The central bank has the monopoly power to control the stock of money in circulation.
But just as a monopolist cannot control both price and quantity at the same time, the central bank cannot control the money stock and the interest rate at the same time.
This point is illustrated in Fig. 20.2. Suppose the central bank, for some reason, wants to fix the interest rate at a level i* and the money stock at M*.
The curve Md is the demand curve for money. Although the central bank can alter the supply of money (just as a monopolist can alter the quantity of his product it offers for sale) it cannot alter the demand for money (just as a monopolist has hardly any influence over consumer demand).
The central bank can set only the combinations of the interest rates and the money supply along the demand curve for money — the Md curve (just like a monopolist who chooses the best possible combination of price and quantity on the elastic part of his demand curve). At the target rate of interest i0, it can have money supply M0/P̅.
At the target money supply MVP it can have interest rate i0. But it cannot fix both the targets and have the best of both the worlds — in this case M*/P̅ and i*. The reason is easy to find out. When the central bank decides to fix the interest rate target it loses control over the money supply. If the demand curve for money shifts, the central bank will have to adopt an accommodating monetary policy.
This means that if the central bank follows the policy of fixing (pegging) the interest rate it has to supply whatever amount of money is demanded by the people at that fixed interest rate. In the very short run the central bank cannot control the money stock, but it can alter the interest rate through open market operations — by buying and selling government securities.
If it wants to raise the price of government securities (by lowering the interest rate) it can buy the securities at that price. If it wants to reduce the price of government securities (by raising the interest rate), it can dispose of an adequate amount of securities from its existing stock. Thus the central bank can determine the market interest rate fairly accurately on a daily basis.
However, over a slightly longer period the central bank can determine the money supply quite accurately. As it collects information on the behaviour of the money stock and the money multiplier from time to time, the central bank can make necessary changes in its monetary base.
For example, if the central bank were targeting a money supply growth of 5% over a given period, it might start the base growing at 5%. If it is found at the middle of the period that the value of the money multiplier has been falling, and the money stock, therefore, growing at less than 5%, the central bank will have to make compensatory adjustments by increasing the rate of growth of the money supply.
In short, since the central bank has to have both interest rate and money supply targets, it cannot reach both the targets simultaneously.

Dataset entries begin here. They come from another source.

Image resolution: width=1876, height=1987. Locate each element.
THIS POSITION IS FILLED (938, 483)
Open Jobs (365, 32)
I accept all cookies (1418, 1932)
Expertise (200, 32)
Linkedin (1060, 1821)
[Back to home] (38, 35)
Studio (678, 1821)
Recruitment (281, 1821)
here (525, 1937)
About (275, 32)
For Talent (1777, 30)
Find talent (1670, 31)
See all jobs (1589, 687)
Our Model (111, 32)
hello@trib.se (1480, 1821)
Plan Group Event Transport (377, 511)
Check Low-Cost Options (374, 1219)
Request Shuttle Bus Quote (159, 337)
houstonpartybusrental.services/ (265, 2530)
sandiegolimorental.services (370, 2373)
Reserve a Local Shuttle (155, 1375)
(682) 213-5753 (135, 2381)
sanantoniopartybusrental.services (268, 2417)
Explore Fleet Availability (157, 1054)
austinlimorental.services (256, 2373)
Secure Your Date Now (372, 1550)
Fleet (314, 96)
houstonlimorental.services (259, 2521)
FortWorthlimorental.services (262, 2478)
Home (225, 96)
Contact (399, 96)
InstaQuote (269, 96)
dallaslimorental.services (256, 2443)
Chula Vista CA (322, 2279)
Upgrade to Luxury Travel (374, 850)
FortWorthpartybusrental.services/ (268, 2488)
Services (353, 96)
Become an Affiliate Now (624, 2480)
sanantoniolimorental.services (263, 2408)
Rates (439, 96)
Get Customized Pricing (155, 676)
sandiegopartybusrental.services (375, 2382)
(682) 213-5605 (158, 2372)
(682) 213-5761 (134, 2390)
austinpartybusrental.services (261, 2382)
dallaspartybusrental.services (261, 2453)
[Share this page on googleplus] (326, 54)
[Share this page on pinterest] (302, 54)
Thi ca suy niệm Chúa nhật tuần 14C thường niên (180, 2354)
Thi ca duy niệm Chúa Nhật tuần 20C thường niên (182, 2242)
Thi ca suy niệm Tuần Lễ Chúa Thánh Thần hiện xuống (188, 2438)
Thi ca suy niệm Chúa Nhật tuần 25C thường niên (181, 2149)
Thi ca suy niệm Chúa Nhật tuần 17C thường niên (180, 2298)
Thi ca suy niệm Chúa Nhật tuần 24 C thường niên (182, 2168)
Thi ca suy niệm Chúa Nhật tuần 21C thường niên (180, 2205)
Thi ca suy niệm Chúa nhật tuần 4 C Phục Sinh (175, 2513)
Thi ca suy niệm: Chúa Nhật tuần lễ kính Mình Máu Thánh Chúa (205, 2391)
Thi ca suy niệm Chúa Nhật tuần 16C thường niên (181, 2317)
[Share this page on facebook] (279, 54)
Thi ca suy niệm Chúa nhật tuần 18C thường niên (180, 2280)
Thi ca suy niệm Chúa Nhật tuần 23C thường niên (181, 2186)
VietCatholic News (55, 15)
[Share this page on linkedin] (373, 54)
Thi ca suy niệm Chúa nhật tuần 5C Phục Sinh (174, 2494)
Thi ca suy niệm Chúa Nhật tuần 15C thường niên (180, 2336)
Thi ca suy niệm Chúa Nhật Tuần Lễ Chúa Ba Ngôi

Effects of Policy Alternatives:
Fig. 20.3 shows that if money supply targets are fixed, i.e., if the nominal money supply is fixed at M̅, the rate of interest moves up or down if the demand for money is unstable, (i.e., if the money demand curve shifts up or down).
Fig. 20.4 shows that when the central bank fixes the real nominal interest rate at j volatility occurs in the money supply if the demand curve for money shifts either to the right or to the left, as is indicated by two arrows.